By an unmistakable call of Providence he became the pastor of the First M. E. church in Deadwood in 1897 and moved to the Black Hills. He served this station four years and was then appointed superintendent of the Black Hills M. E. Mission, which he held for the regular term of six years. During his first year in Deadwood he lost his wife, the devoted mother of his four children, two of whom had preceded her to the other home. Three years later he married Miss R. Anna Morris, of Cleveland, Ohio, who has proven a most worthy companion and assistant in his work.
During forty-nine years of strenuous service for his church, Dr. Clark has received over two thousand persons into the church fellowship; and he has officiated in hundreds of marriages, funerals, and other occasions of joy or sorrow, close to the hearts of thousands, both in and out of the church. August, 1914, marked the golden anniversary of his entry into the ministry. While Dr. Clark has a long past to look back upon he is by no means ready to stop growing mentally, and the present has no more interested spectator then he. He has fond memories of the "good old times" but is of the declared opinion that the new times are as good or better. He often quotes "Tis an age on ages turning, To be living is sublime," Brownings lines, "God's in His heaven, All's right with the world," which are favorites of his, come near expressing his optimistic faith in the present and the future. "The voice of the church of Christ in these days," he says, "is as the voice of many waters. One mighty impulse pervades the Christian nations and it is en-circling the globe with the message that Jesus saves."

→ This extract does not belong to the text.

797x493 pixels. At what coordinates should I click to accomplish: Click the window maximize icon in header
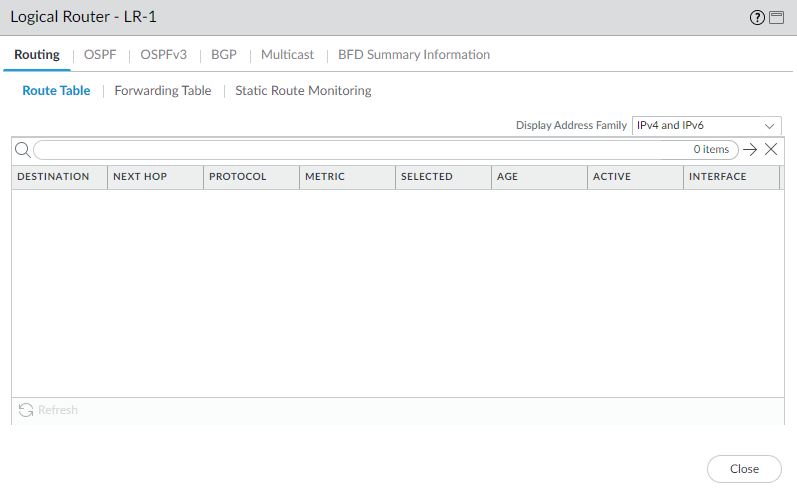point(776,18)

Dr. Clark's interest and influence have always been wider than his own town or his own church. In 1892 and 1896 he was sent as a delegate from the Dakota conference to the great general conference of his church.
In 1897 he was elected department commander of the G. A. R. of this state, and has lectured in dozens of conventions and chautauquas. He has always taken an earnest interest in politics, and in 1900 he nominated E. W. Martin for congress the first time at the state republican convention in Sioux Falls.
Probably the main elements of success in Dr. Clark's career have been his magnetic eloquence as a speaker and his no less magnetic kindliness of heart. He is and always has been a brotherly man, not only to his fellow Methodists and fellow Christians but to every human creature whom he meets. From the tenderness and inspiration of his public prayers he is sometimes called the "Praying Chaplain." He is now seventy-five years old, and is yet in remarkably good health. In his present position he cornbines his devoted Christian life with his ardent patriotism, and serves the church and the country, both of which have honored him, and both of which he has loved and honored, throughout his long life.